That's what I have for my work laptop. It's pretty heavy, and a little expensive, but it can really take a beating. I carry it in a backpack with only minimal padding, which is routinely tossed into my truck for the commute. It's also been dropped by clueless airport security people twice ("Oh, it's a laptop, I'll just snatch it over to my buddy with two fingers... ooops, it weighs more than I thought!") without a problem.

Besides, how can you beat a laptop with a DVD drive *and* an 8x CD-RW, plus 1 GHz processor, 384MB of RAM, and 40+ GB hard drive?

well... (3.50 / 2) (#2)
by raaymoose on Fri Feb 01, 2002 at 04:13:58 PM EST

If you feel like putting out some extra money you can invest in a Toughbook. I've got the model CF28... it's a few years old now but it's stood up to my careless abuse. Dropping it, stepped on it, spilling things on it, I'm suprised its still alive. Sounds sort of like what you're looking for.

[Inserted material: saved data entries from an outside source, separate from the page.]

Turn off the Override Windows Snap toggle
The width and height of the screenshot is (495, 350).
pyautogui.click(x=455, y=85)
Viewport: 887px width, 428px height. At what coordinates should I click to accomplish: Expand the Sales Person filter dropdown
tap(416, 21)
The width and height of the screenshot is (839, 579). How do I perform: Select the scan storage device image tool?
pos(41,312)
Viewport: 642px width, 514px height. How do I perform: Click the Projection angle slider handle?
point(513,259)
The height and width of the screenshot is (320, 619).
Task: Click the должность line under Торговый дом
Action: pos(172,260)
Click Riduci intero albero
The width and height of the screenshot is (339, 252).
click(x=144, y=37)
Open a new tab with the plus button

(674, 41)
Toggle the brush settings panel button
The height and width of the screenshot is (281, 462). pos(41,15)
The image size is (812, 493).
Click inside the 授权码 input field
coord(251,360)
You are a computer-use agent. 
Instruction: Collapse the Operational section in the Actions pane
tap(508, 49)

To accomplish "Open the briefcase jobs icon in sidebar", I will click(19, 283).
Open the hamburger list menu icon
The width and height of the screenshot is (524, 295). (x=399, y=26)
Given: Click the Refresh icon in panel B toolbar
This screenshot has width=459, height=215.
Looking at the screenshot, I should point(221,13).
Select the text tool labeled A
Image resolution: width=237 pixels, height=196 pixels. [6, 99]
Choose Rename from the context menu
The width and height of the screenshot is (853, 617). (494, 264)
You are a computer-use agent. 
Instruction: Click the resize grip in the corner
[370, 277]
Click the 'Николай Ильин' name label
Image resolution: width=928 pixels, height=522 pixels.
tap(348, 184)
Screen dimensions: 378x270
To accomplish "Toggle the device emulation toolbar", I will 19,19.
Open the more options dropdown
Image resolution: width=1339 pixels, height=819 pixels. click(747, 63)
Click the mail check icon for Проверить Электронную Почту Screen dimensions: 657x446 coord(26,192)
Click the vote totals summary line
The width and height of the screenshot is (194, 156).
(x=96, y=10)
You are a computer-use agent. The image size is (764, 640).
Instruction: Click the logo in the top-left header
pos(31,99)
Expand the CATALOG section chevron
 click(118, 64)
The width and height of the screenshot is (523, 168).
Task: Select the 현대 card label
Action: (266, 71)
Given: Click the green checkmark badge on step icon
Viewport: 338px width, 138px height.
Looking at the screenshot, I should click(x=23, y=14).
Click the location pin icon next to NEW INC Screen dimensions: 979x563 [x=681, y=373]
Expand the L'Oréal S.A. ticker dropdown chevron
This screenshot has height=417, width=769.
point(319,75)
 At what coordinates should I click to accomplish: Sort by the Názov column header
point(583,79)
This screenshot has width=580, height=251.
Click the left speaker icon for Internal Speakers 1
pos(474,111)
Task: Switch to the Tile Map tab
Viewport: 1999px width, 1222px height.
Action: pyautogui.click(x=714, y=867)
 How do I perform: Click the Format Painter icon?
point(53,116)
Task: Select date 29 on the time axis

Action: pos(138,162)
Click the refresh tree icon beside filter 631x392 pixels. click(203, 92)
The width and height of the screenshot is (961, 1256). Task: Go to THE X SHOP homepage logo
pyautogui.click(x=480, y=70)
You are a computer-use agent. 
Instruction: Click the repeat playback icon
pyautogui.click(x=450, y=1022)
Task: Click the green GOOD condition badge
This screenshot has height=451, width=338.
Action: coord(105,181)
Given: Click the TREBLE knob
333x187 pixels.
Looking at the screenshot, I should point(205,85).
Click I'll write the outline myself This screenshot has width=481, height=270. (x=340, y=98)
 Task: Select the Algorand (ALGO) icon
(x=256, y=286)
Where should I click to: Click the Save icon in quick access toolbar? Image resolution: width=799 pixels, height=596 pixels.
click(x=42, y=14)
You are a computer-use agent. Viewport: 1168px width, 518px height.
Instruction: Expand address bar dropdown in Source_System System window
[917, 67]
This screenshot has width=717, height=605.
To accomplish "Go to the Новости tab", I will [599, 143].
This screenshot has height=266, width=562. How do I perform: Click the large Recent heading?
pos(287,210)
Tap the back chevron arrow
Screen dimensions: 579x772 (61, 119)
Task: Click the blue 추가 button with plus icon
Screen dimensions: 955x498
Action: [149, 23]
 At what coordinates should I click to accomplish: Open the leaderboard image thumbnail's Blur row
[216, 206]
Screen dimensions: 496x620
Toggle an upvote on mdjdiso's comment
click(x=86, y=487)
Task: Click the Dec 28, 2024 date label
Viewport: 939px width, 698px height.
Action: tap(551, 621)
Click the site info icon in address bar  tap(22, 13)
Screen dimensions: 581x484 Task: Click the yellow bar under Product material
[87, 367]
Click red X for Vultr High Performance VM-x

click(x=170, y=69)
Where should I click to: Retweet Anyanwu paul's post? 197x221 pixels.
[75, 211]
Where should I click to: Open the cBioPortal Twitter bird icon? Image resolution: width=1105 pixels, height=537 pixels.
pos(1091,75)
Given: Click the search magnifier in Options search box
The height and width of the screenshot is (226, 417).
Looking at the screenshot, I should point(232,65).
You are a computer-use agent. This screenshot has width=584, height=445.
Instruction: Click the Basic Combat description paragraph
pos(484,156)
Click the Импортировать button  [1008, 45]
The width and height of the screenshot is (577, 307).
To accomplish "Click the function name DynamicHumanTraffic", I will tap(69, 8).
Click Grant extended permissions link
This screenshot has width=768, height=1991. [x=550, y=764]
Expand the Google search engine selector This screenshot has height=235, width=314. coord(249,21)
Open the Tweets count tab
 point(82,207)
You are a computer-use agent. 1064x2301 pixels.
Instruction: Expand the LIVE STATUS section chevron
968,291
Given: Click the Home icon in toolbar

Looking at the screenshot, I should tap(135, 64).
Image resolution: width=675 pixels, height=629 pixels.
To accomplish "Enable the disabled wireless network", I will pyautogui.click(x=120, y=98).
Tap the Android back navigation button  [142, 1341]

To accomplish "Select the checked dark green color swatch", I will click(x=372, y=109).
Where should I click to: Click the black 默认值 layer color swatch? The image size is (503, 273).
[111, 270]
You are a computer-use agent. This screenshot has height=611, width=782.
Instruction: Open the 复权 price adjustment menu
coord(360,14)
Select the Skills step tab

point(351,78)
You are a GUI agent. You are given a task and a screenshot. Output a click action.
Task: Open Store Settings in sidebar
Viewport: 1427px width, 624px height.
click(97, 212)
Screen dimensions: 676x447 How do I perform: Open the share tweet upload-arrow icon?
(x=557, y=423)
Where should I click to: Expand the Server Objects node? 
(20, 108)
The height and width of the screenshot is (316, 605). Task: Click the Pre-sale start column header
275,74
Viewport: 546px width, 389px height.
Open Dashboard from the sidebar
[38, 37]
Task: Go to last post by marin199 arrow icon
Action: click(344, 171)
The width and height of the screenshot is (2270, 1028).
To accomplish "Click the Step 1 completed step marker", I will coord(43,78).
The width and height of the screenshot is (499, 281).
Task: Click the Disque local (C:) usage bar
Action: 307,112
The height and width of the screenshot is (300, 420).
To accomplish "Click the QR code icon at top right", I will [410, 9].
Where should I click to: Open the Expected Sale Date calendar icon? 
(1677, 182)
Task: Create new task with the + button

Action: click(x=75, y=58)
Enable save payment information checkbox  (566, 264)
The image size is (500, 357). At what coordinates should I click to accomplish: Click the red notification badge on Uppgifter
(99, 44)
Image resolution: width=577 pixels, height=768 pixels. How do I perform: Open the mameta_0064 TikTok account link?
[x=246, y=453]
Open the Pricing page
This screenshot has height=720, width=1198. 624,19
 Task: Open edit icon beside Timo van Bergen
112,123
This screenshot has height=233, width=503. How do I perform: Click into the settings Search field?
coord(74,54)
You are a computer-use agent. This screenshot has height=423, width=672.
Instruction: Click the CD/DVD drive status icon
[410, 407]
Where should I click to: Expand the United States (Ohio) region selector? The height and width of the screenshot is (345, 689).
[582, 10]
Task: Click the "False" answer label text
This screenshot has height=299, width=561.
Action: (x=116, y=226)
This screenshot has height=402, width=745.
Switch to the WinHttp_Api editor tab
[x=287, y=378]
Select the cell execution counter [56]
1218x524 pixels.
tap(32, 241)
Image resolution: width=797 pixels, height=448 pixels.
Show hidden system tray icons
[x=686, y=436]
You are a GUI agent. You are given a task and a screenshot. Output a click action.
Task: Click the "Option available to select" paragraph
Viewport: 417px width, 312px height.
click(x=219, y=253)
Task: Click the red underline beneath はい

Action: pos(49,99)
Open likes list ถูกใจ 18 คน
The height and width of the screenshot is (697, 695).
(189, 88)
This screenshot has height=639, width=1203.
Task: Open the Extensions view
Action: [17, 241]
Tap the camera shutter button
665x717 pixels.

which screen? (3.00 / 1) (#9)
by Bwah on Fri Feb 01, 2002 at 05:04:16 PM EST

Do you have the one with the supposed "sunlight readable" display? Does it really work? Been looking for a laptop that would survive life on a sailboat for a while and this one looks like it may fit the bill...

To redesign an infinite ensemble of universes: what terrible responsibility, what arrogance ... It sounds just like the type of thing your average Homo sap would do for a dare. -- Stephen Baxter
[ Parent ]

I don't know (3.00 / 1) (#14)
by raaymoose on Fri Feb 01, 2002 at 06:03:49 PM EST

I don't believe mine has that particular feature but I can't say I recall ever using it with sunlight directly on the screen. Sorry.

[ Parent ]
yup (none / 0) (#27)
by sqrtx2 on Mon Feb 04, 2002 at 06:41:13 PM EST

We use a similar toughbook model on our construction sites and the sun readable displays do work well so far as I've seen.
[ Parent ]
Viewsonic ... (none / 0) (#20)
by Allusion on Sat Feb 02, 2002 at 11:11:21 AM EST

I don't know if this helps at all, but I work in a family business where we develop kiosks that are placed on golf courses and driving ranges and Viewsonic has some nice high bright flat screen moniters that are readable in almost direct 12:00 sunlight (they're fine if you tilt them a tiny bit)

AIM: Allusion420
ICQ: 61966358
[ Parent ]
Ti Laptops (4.00 / 3) (#3)
by forgey on Fri Feb 01, 2002 at 04:14:49 PM EST

Anything with a Titanium case is going to be quite abit tougher.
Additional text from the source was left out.